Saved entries
+ + +
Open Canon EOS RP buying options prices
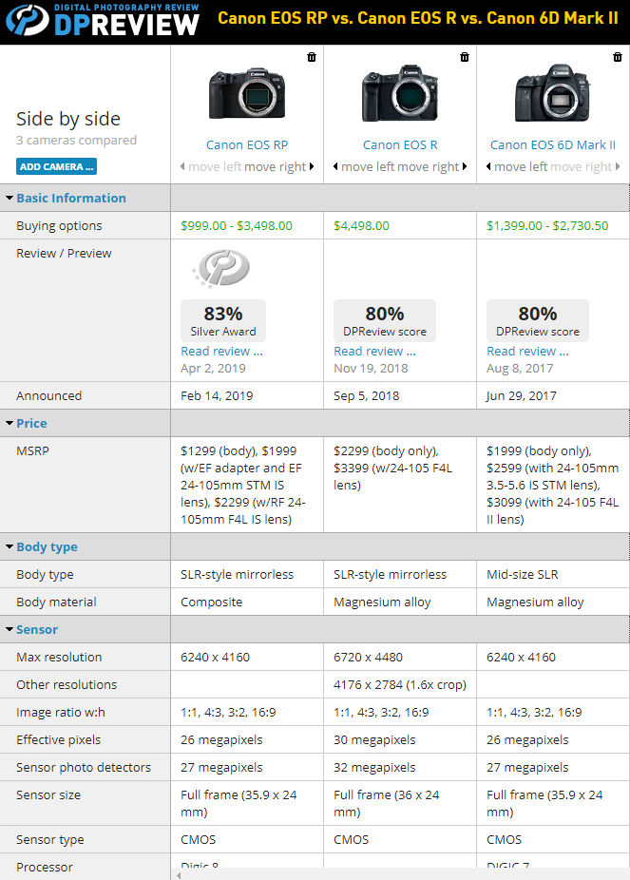The height and width of the screenshot is (880, 630). coord(237,226)
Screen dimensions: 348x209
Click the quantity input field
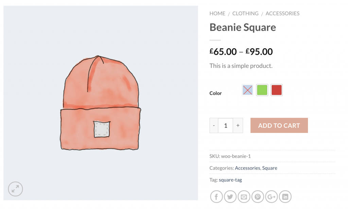(226, 126)
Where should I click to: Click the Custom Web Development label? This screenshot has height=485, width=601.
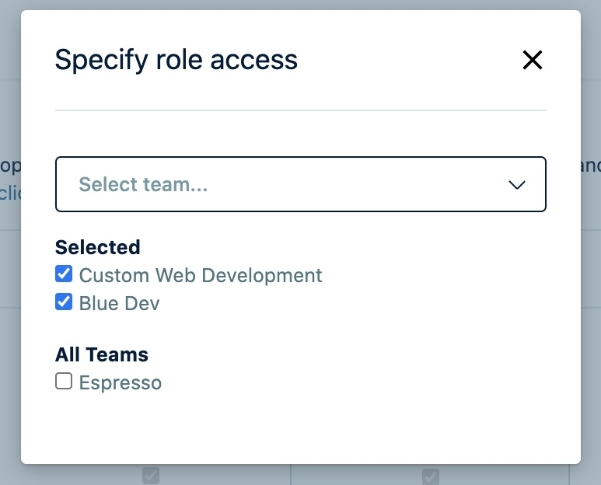201,275
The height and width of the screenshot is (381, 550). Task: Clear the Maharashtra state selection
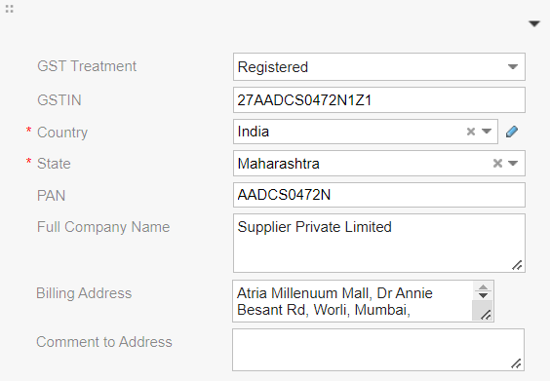pos(497,163)
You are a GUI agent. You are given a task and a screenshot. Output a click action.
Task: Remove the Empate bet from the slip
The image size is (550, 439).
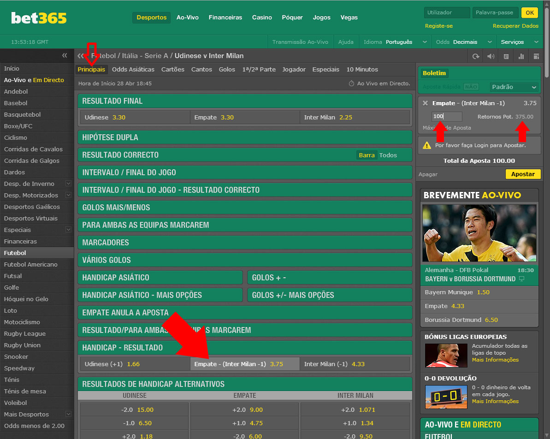click(x=425, y=103)
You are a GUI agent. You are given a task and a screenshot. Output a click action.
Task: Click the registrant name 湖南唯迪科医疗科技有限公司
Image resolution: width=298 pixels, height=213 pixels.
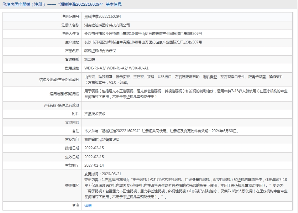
+ + +
WORK INSTRUCTION >>
What is wanted is a verbatim transcription of every record above, pictures excluded.

WRITTEN ANSWER >>
Open Canon EOS RP buying options prices
The height and width of the screenshot is (880, 630). coord(237,226)
Screen dimensions: 348x209
Click the quantity input field
(226, 126)
Where should I click to: Click the Custom Web Development label? This screenshot has height=485, width=601.
201,275
The height and width of the screenshot is (381, 550). Task: Clear the Maharashtra state selection
pos(497,163)
You are a GUI agent. You are given a task and a screenshot. Output a click action.
Task: Remove the Empate bet from the slip
The image size is (550, 439).
click(x=425, y=103)
You are a GUI agent. You are given a task and a screenshot. Output a click action.
Task: Click the registrant name 湖南唯迪科医疗科技有限公司
Image resolution: width=298 pixels, height=213 pixels.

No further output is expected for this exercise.